Starting with the given equation:

\[ y - 6 = -2x \]

Add 6 to both sides to isolate \(y\):

\[ y = -2x + 6 \]

From this equation, we can identify:

- The slope \(m = -2\)
- The y-intercept \(b = 6\)

This means the line slopes downwards (since the slope is negative) and crosses the y-axis at (0, 6).
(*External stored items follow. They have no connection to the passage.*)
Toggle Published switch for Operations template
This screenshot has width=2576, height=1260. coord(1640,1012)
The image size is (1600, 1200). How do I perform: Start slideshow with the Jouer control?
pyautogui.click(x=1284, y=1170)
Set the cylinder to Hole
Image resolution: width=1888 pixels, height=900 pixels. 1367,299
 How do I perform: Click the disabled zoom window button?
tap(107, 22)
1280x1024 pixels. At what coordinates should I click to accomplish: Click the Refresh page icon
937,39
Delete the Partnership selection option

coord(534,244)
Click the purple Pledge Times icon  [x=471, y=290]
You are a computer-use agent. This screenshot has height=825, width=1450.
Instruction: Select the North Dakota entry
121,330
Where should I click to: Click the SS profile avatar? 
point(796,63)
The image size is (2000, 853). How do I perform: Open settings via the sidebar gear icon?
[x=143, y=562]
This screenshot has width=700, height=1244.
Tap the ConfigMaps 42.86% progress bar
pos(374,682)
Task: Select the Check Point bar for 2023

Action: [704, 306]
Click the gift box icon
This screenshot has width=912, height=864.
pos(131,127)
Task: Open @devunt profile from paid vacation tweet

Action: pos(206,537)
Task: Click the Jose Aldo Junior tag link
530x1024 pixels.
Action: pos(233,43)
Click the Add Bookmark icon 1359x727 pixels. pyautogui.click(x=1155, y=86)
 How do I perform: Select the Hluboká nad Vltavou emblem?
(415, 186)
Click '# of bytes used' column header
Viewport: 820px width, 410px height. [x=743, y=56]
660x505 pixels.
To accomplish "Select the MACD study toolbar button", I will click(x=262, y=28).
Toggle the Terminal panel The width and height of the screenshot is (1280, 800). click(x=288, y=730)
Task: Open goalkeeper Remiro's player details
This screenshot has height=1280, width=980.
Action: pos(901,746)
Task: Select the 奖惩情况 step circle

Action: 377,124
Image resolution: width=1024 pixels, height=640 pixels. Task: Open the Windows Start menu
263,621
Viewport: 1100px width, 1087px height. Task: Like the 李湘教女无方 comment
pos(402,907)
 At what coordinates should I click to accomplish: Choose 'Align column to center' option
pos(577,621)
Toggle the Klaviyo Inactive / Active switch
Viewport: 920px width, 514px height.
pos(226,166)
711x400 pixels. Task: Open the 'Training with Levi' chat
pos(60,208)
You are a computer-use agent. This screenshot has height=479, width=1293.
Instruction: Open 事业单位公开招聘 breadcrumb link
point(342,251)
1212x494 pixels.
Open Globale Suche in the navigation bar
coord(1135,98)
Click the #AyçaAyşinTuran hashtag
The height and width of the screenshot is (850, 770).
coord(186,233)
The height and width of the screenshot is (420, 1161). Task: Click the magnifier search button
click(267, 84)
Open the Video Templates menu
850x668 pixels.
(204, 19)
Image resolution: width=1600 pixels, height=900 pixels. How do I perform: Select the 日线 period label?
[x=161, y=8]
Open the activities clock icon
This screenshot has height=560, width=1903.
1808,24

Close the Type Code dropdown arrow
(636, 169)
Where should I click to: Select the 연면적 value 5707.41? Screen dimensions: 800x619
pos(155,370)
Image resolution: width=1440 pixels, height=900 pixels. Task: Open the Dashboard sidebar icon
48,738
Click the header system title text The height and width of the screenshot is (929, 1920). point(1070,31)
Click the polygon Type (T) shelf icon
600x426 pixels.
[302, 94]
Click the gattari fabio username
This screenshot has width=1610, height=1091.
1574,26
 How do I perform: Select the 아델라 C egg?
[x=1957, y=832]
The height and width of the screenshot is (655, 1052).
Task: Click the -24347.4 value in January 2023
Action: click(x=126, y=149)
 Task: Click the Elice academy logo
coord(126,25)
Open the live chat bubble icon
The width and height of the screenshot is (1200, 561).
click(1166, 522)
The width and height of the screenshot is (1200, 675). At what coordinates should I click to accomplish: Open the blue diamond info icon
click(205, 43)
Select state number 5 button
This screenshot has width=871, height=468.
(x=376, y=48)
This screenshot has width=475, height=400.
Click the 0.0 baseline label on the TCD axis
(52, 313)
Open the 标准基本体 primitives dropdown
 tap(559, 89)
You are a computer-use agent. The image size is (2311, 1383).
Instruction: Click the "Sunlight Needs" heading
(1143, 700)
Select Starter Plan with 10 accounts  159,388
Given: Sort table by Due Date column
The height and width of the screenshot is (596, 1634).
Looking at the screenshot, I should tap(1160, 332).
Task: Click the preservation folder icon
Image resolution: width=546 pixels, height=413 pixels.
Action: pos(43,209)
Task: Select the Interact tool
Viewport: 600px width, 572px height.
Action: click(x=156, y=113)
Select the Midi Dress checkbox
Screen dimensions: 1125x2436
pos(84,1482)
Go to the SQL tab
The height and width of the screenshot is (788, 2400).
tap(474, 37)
### Graph the Linear Equation

1. **Plot the y-intercept**: Start by plotting the point (0, 6) on the y-axis.
2. **Use the slope to find another point**: The slope of -2 can be interpreted as: for every 1 unit you move to the right (positive x-direction), move 2 units down (negative y-direction).
- From (0, 6), if you move 1 unit to the right (to 1, 6) and then move down 2 units, you would end up at (1, 4).
3. **Plot this point**: So plot (1, 4).
4. **Draw the line**: Connect these two points with a straight line and extend it in both directions.

### Summary
- **Slope**: -2
- **Y-Intercept**: (0, 6)
- The graph will show a straight line passing through the y-axis at (0, 6) and having a downward slope.

You can visualize it as follows:

```
7 | * (0,6)
6 |
5 |
4 | * (1,4)
3 |
2 |
1 |
0 |________________
0 1 2 3 4 x
```

The line will continue to slope down as you move to the right.